趙予安看了他一眼:“這麼說來,現在這個時間往後推八年,南越就要滅門了?”

百里茉疑惑:“你怎麼知道?”

林北望用看傻子的眼神看着她:“我與你說過吧?按照現在這個時間,南越沒有滅門,但是何琉璃卻已經被逐出師門十年之久,按時間推算我不過十二歲。而我被傳南越滅門兇手之名時,不過剛好二十歲。那往後推時間,也就是八年之後,南越滅門的事情才會發生。”

明明說的是南越,百里茉關注點卻放錯了地方:“你二十歲就成大魔頭了?!”

林北望抽了抽嘴角:“不巧,就是南越滅門之後,你們這群胡說八道的廢物把我打入魔頭之流,既然名頭都給我安排好了,所幸就當了大魔頭。”

趙予安沒有理會他話語中的頗多不敬,只是道:“現在是我剛斬殺風妖之後,我依稀記得上清門給我擺下過慶功宴,其中邀約了南越鳴鐘一派。而何意決來的時候,身邊是帶了一名女弟子的,還將她在大庭廣眾之下介紹給了各門各派,擺明了是要宣佈那個女子的少掌門身份。”

林北望看了趙予安一眼:“什麼意思?”

趙予安卻皺了皺眉:“南越其實早就沒落許久,雖然何琉璃這個名字不曾聽過,但是我卻聽我父親提起過,南越式微之後,玉字輩終於出了個天縱奇才,不出意外下一任掌門就是她了。”

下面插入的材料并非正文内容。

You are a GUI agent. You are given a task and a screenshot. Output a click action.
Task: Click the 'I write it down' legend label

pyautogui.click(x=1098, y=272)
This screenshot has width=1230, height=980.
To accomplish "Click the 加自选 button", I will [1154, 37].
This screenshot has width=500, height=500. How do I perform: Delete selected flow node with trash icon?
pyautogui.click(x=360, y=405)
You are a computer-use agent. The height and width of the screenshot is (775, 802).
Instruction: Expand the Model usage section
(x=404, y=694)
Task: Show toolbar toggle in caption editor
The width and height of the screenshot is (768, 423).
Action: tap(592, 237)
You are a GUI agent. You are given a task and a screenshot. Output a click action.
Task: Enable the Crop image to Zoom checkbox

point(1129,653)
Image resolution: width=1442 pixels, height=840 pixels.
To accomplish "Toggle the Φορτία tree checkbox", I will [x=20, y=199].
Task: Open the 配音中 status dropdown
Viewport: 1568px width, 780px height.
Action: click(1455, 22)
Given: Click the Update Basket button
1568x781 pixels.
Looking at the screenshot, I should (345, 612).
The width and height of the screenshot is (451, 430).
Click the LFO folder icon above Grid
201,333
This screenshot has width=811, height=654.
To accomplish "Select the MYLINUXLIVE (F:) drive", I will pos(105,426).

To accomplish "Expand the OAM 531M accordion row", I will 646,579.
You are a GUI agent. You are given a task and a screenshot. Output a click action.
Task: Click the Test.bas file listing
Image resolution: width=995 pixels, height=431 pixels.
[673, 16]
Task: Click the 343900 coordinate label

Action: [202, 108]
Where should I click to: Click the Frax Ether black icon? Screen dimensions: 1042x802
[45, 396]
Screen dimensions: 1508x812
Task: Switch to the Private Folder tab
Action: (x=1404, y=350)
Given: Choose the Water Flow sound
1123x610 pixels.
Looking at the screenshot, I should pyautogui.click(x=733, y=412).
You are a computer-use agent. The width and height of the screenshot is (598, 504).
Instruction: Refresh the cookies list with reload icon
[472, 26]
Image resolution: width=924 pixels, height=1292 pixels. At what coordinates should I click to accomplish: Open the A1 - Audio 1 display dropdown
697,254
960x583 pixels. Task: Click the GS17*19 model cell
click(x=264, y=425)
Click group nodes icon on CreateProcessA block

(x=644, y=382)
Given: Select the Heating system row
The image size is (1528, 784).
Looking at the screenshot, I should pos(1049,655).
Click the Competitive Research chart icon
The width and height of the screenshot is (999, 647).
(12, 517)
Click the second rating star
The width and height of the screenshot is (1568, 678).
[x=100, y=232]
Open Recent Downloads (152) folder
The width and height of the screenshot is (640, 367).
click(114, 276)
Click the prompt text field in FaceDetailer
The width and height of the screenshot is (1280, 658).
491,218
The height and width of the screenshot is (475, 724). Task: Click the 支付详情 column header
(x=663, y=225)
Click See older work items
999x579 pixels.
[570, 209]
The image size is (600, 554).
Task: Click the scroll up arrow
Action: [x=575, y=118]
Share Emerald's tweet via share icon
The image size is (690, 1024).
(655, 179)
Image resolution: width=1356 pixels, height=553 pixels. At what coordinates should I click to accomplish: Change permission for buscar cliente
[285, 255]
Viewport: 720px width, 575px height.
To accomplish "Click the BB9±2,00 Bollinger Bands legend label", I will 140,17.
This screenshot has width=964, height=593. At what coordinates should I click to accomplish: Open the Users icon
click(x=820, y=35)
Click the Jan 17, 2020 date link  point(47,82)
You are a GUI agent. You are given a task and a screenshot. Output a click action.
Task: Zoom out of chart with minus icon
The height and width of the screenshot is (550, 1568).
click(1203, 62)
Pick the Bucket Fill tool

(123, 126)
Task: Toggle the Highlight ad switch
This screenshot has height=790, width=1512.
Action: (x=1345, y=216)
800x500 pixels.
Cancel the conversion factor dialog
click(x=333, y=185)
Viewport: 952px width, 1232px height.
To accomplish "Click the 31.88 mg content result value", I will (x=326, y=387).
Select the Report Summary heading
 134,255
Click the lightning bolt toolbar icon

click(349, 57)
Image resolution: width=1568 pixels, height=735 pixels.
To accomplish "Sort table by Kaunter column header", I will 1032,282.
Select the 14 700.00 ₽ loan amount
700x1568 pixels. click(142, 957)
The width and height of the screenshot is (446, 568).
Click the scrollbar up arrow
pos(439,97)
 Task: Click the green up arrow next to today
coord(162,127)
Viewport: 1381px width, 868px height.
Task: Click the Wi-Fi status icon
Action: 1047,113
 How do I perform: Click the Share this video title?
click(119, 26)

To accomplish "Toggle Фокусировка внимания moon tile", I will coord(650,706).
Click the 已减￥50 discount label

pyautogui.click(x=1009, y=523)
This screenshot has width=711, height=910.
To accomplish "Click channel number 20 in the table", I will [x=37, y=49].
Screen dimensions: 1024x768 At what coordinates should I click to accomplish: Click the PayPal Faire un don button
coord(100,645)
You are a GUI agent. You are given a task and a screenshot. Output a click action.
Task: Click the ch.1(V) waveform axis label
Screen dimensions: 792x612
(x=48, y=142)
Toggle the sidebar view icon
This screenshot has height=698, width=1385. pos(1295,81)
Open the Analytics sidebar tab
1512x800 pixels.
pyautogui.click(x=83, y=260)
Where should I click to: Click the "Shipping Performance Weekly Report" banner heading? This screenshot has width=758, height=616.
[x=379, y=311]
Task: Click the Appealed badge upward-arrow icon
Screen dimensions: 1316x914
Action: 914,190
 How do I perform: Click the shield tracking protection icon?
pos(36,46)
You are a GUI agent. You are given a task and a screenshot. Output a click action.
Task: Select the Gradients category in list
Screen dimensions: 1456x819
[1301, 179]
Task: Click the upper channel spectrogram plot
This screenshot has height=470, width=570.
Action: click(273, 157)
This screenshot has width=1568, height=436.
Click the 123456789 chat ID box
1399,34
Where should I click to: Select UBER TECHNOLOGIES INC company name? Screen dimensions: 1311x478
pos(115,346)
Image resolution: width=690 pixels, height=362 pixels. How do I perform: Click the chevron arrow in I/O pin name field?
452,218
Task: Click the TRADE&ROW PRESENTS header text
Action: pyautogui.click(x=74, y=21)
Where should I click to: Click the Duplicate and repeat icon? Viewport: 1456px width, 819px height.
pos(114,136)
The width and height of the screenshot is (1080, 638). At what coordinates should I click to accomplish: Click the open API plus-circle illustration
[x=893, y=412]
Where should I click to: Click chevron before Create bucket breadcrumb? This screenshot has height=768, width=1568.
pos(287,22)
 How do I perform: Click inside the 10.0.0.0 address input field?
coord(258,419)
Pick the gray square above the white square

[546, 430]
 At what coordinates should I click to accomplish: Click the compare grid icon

“能讓我爹贊一句的,天資絕不會差。”趙予安道:“所以說,如果不是南越又出了個天才,那就是……”

她話沒說完,一陣輕盈的腳步聲從小院傳來,是何琉璃朝這邊走來了。

趙予安不動聲色的摸上了凌絕的劍柄,百里茉此時完全沒了神仙愛情的濾鏡,只覺得毛骨悚然。

第一次感覺到了凡間這些彎彎繞繞里不可言說,卻危險至極的殺機。

百里茉抓住趙予安的衣角,忍不住有些齒冷:“所以,這麼討論的結果是什麼?”

林北望壓低了聲音:“你還真一朵花不長腦子,趙予安從遇見何琉璃開始慢慢蘇醒,到整個幻境最重要的地點似乎只在齊陽和南越二者之間騰挪,此間主人的意圖簡直不言而喻。”

百里茉:?

趙予安低低的壓音成線:“此間主人,想要改變當年的南越之事。”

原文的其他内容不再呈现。